In a significant ruling, the Delhi High Court set aside the GST Refund claim rejection order concerning Chegg India Pvt Ltd. The court observed that the rejection order was passed without giving reasons in Form GST-RFD-08, thus violating the prescribed norms.

Chegg India Pvt Ltd, an entity engaged in software development, content development, marketing, and other IT enabled services, exports education services to recipients in seventy countries without payment of GST. These services are considered Zero Rated Supplies under the Integrated Goods & Services Tax Act, 2017. Chegg filed for a refund of the Input Tax Credit (ITC) relating to these input services, which was rejected. The Delhi High Court’s decision highlights the criticality of providing clear reasons while rejecting refund claims, a lapse noticed in this case.

This ruling underscores the importance of due process and transparency in the implementation of tax laws. The Delhi High Court’s verdict marks a significant development in ensuring businesses’ rights to appeal and be informed of reasons for decisions impacting their financial claims.

FULL TEXT OF THE JUDGMENT/ORDER OF DELHI HIGH COURT

1. The petitioner has filed the present petition, impugning an Order-in-Appeal dated 21.09.2021 (hereafter ‘impugned order’), inter alia, praying as under:

“a) Issue a writ of certiorari or any other appropriate writ or order or direction in the nature thereof, quashing the Order-in-Appeal No. 219-229/JC/CentralTax/App1-1/Delhi/2021 dated 21.09.2021 (enclosed at Annexure P1 of this Writ Petition) to the extent prejudicial to the Petitioner and consequently direct the Respondent No. 1 to grant refund amounting to Rs. 25,04,738/- (as elaborated at Para 4.5 of the Writ Petition) along with interest; or”

2. The petitioner is, inter alia, engaged in the business of software development, content development, marketing and other IT and IT enabled services in the field of education technology.

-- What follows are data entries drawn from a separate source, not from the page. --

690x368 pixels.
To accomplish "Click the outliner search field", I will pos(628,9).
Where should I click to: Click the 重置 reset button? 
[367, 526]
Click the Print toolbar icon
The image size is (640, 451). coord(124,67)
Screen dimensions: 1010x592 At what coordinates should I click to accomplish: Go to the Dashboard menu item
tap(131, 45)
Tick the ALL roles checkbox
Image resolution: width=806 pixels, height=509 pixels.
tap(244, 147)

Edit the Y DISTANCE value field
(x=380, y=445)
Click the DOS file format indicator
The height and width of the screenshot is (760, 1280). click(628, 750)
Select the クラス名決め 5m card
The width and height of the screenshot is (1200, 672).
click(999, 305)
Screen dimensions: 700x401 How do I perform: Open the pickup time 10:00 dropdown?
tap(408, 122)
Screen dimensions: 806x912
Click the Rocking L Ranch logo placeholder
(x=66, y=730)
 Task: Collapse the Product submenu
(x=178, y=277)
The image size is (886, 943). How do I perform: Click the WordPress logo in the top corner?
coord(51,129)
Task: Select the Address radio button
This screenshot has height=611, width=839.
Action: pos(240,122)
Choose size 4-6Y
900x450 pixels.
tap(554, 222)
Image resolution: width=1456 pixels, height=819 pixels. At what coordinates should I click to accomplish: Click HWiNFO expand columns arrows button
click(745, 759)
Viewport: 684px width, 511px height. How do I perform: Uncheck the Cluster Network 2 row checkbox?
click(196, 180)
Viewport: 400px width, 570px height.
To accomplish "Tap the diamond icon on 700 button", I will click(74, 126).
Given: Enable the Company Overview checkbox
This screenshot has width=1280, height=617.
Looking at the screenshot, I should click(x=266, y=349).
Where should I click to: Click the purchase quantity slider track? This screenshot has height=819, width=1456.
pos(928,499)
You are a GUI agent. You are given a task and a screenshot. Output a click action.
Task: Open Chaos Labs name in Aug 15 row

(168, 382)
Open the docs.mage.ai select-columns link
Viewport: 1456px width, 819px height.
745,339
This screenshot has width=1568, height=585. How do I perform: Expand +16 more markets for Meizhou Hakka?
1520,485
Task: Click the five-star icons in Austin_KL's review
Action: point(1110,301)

The petitioner claims that it exports education services to recipient in seventy countries without payment of GST. The said services are Zero Rated Supplies in terms of Section 16 of the Integrated Goods & Services Tax Act, 2017 (hereafter ‘IGST Act’). The petitioner is thus entitled to refund of Input Tax Credit (hereafter ‘ITC’) relating to input services.

3. The petitioner is essentially aggrieved by rejection of its claims for refund of ITC for the periods, April, 2018 to August, 2018; and October, 2018 to March, 2019. The petitioner’s grievance is limited to rejection of refund of ITC on CAM charges aggregating ₹17,75,688/-and rejection of refund of ITC aggregating ₹7,29,050/- in respect of certain invoices, which were not furnished.

4. The petitioner had filed claims (eleven in numbers) for refunds relating to accumulated ITC in respect of the aforementioned periods aggregating ₹2,41,98,274/-.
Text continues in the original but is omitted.